Попытался встать, но слабость все-таки одолела. Он свалился в траву.
– Ты посмотри, что делает! – возмутилась строгая девица, указывая на него ладонью. – Кейел, помоги, уложим эту бестолочь обратно.
И я не смог ослушаться. Наконец-то вспомнил и о Ромиаре, и о его горе – дурман любования слетел с меня, но то и дело охватывал снова. Помогая исследователю встать, укардкой глядел на Асфи. Руки тянулись тронуть ее пальцы, ощутить ее тепло, мягкость кожи. Неужели я пол-Луны обнимал ее? Как поверить в то, что я могу прикасаться к ней?
– Асфи, когда она ушла? – укладываясь обратно на лежанку, допытывался Роми.
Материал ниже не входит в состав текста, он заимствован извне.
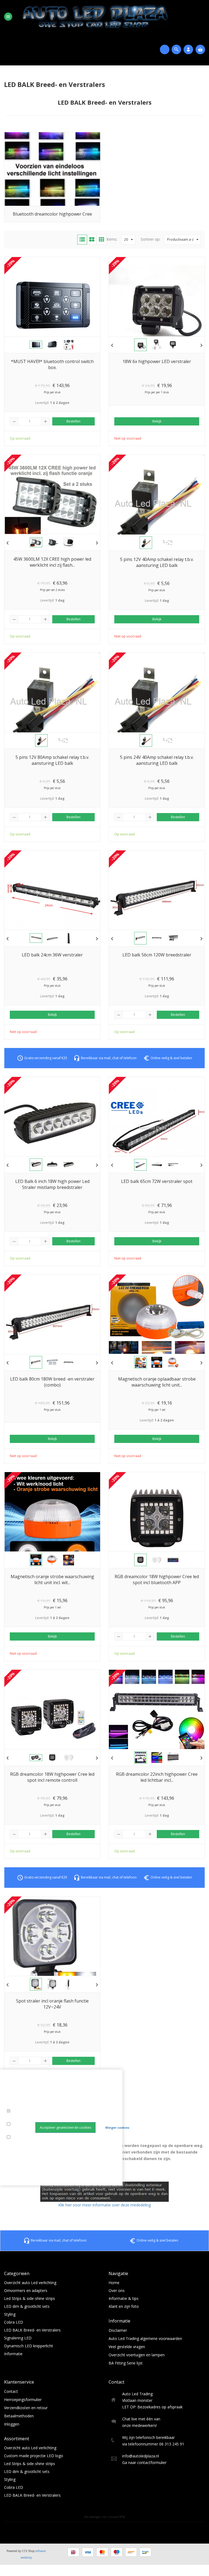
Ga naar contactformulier (144, 2462)
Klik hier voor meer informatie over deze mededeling (104, 2204)
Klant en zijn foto (124, 2306)
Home (114, 2282)
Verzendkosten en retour (26, 2407)
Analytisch (17, 2130)
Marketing (17, 2143)
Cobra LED (13, 2322)
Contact (11, 2391)
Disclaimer (118, 2330)
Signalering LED (18, 2338)
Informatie (13, 2353)
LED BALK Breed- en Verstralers (32, 2330)
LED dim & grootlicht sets (27, 2306)
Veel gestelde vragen (127, 2346)
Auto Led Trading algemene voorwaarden (145, 2338)
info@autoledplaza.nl (140, 2456)
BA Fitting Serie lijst (126, 2363)
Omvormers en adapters (25, 2290)
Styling (10, 2314)
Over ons (117, 2290)
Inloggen (11, 2424)
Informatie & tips (124, 2298)
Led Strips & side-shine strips (29, 2298)
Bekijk (156, 421)
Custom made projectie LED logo (33, 2455)
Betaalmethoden (19, 2415)
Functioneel (18, 2117)
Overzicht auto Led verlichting (30, 2282)
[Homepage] (100, 16)
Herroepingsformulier (23, 2399)
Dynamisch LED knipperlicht (28, 2345)
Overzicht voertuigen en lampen (137, 2354)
– На закате, – ответил я, поправляя свою куртку у него под шеей. И поспешил успокоить: – Я проводил ее к большому дереву неподалеку. Она говорила, что будет спать на его ветках. Она недалеко.
– Когда она вернется? – Он вцепился в рукав моей рубахи, заставил посмотреть в желтые глаза.
– Когда тебе станет лучше. – Я был не уверен в ответе, но решил, что другой может только навредить.
– А если хищники? Асфи, найди ее. – Он вцепился в ее запястье и, стиснув с силой, дернул. – Найди ее и убедись, что все хорошо. – И снова посмотрел на меня. Безумен! – Кейел!
– Я найду, – пообещал я, стараясь осторожно высвободить руку Асфи. Она морщилась и бормотала ругательства под нос, тоже стараясь вырваться, не причинив ему вреда. – Прямо сейчас и найду.
– Пусть покажется. Попроси ее, чтобы показалась. Попроси…
Как только я кивнул, он лег на спину и сложил руки на груди. Лицо его расслабилось, морщины разгладились. Лишь брови сошлись над переносицей, отражая внутреннее страдание. Взор прояснился, устремился в светлеющее небо. Глаза наполнились тоской и миролюбием.